***** The records
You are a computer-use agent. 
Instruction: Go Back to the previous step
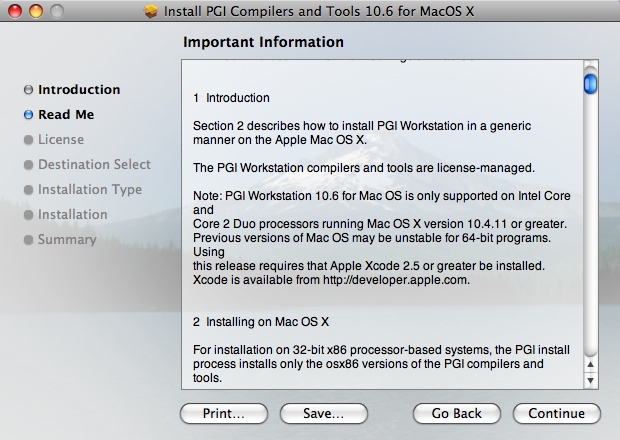click(457, 414)
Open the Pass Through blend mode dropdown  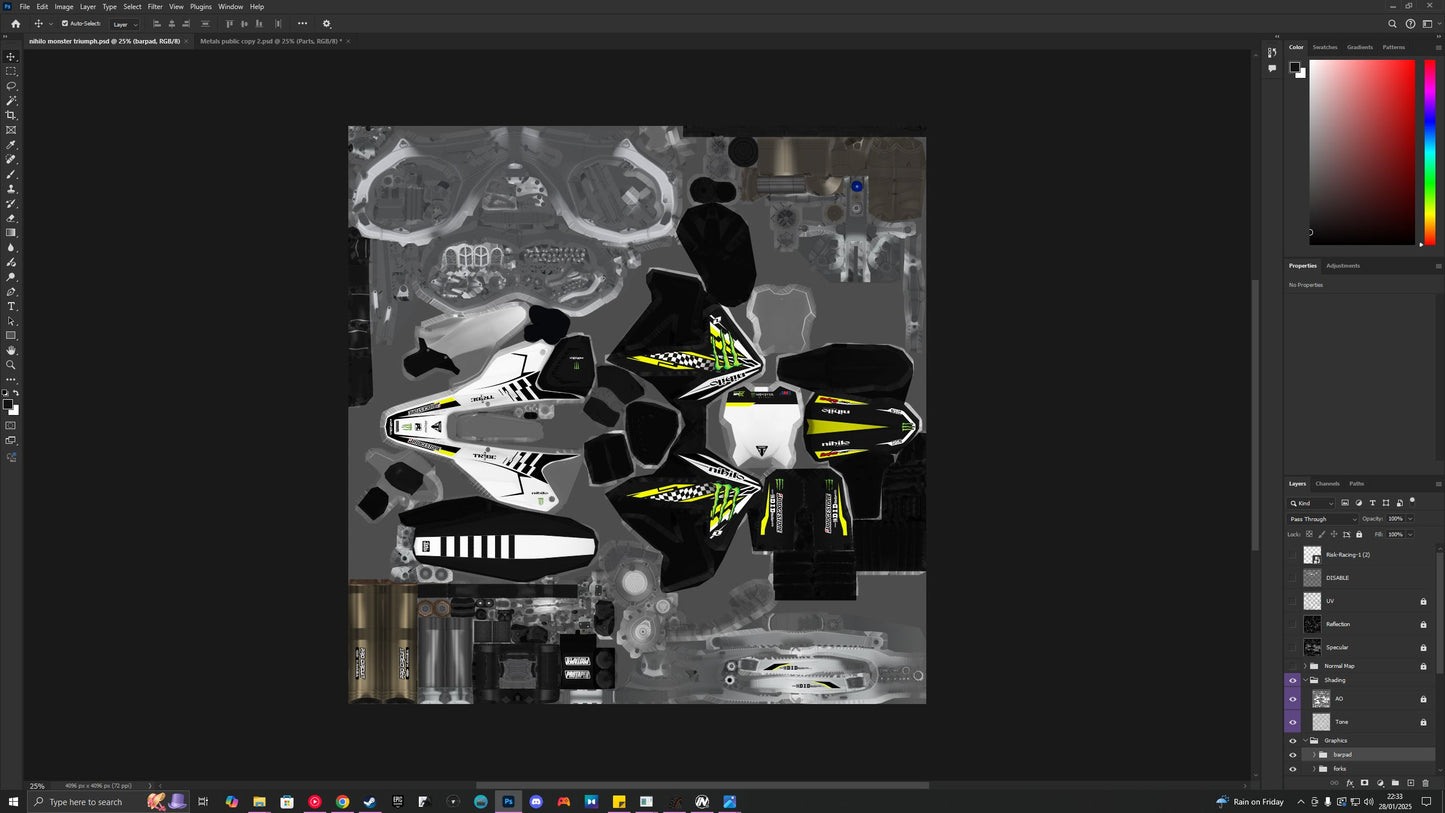[1320, 519]
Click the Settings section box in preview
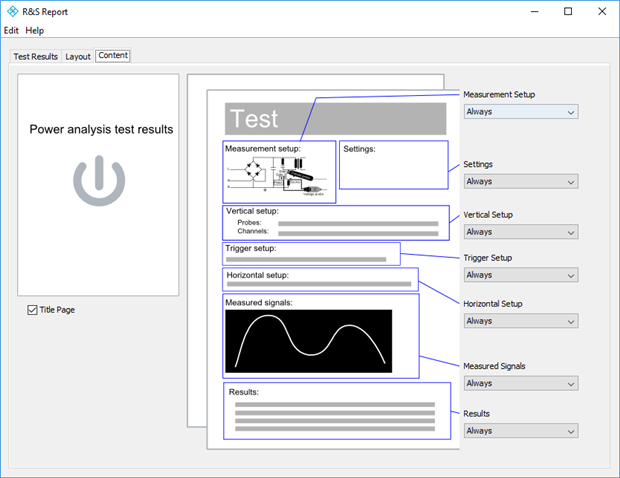 (x=393, y=165)
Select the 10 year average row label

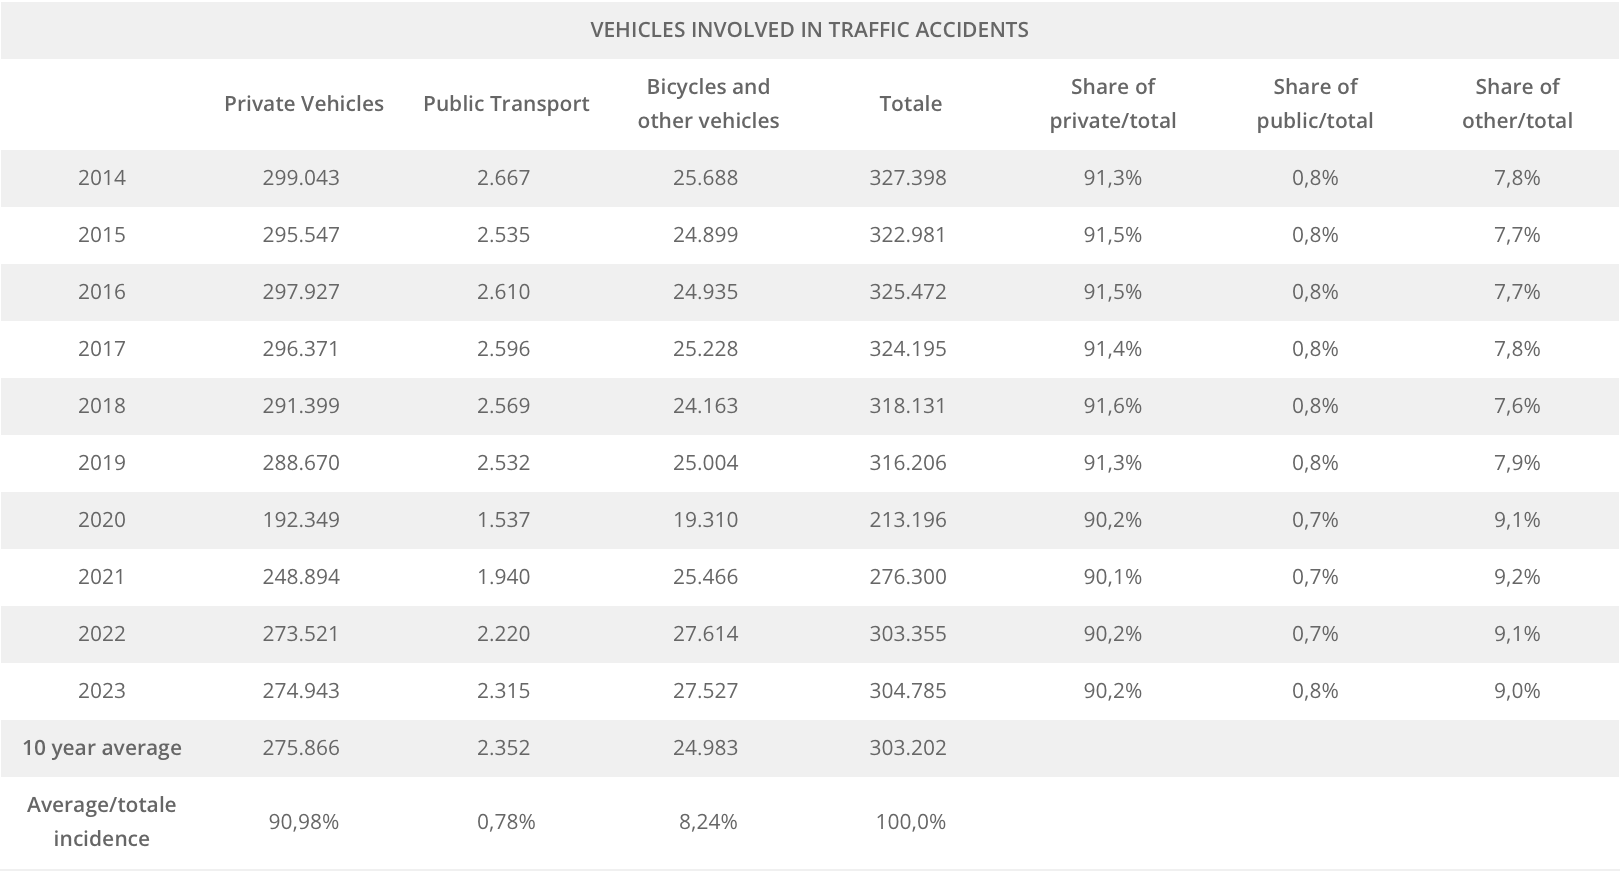tap(102, 748)
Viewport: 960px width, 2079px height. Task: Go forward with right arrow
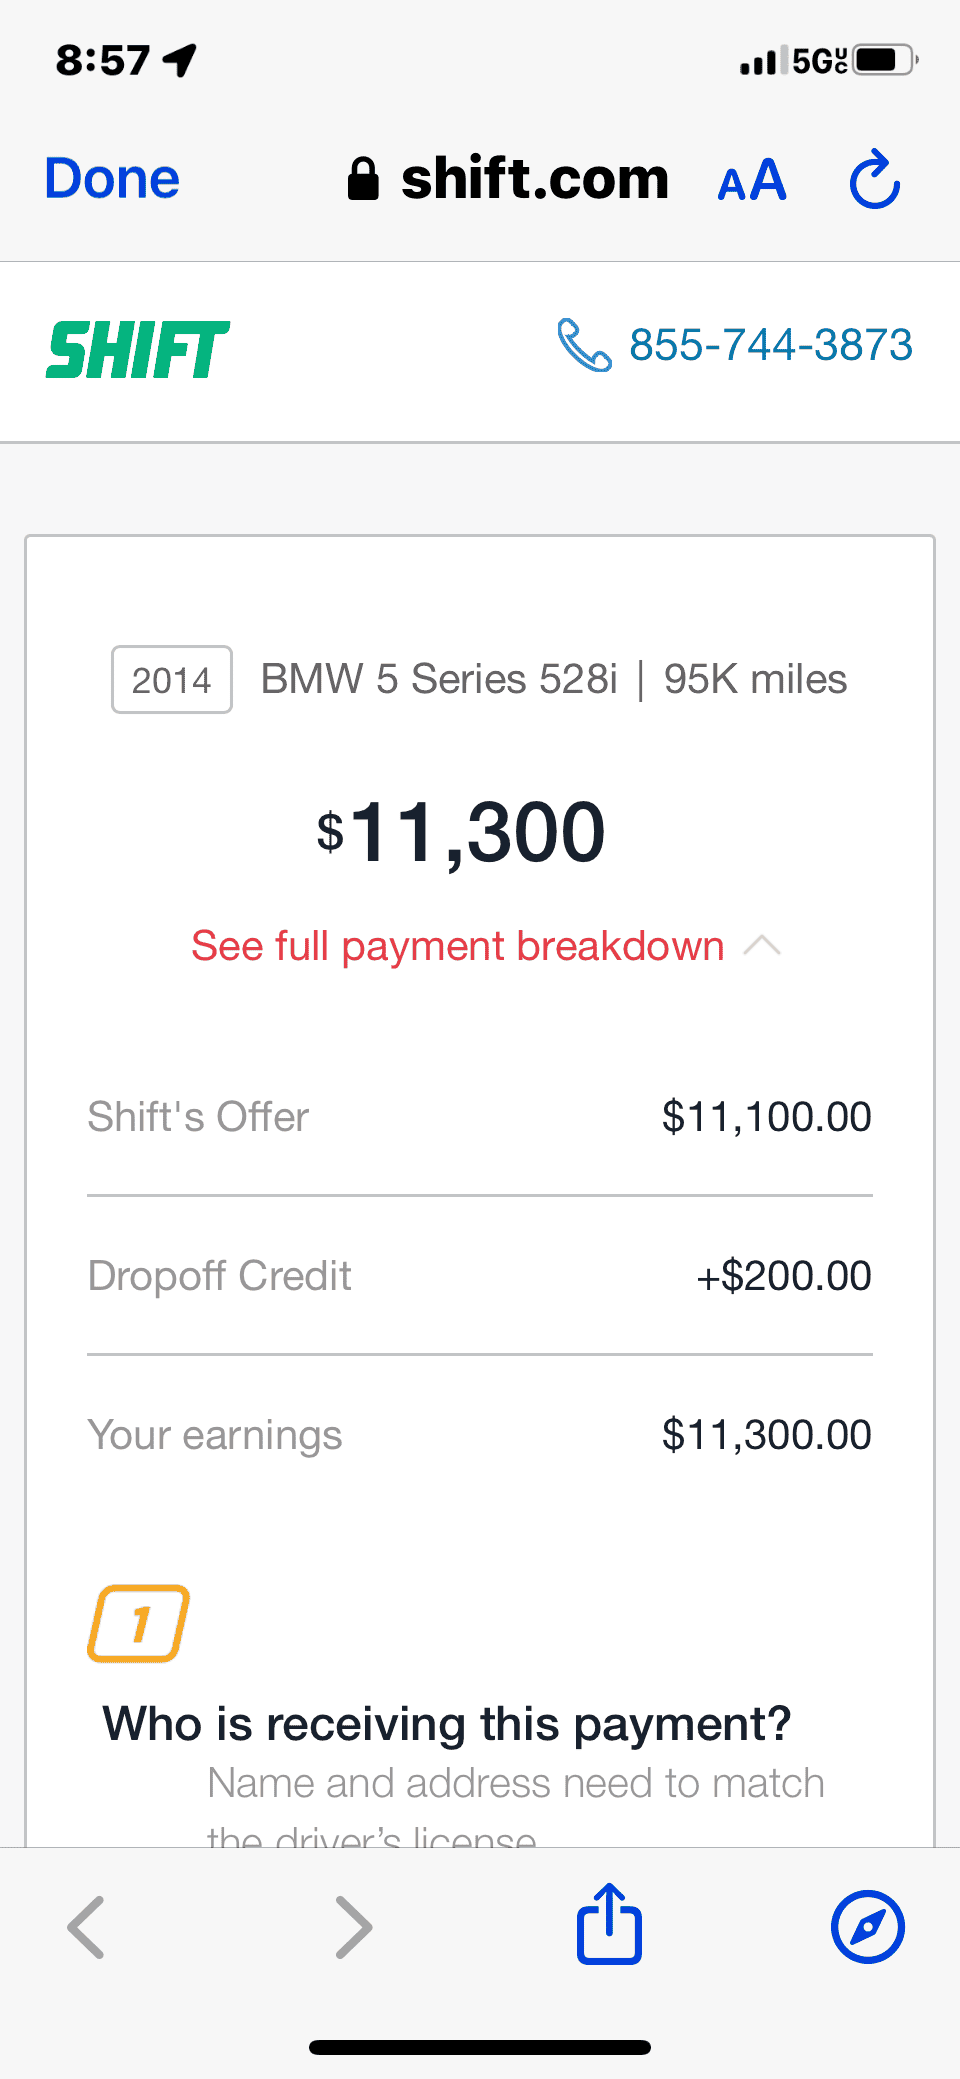[x=353, y=1926]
**********
Return every line of the rows above that contains the word "width".

Viewport: 960px width, 2079px height. Task: Go forward with right arrow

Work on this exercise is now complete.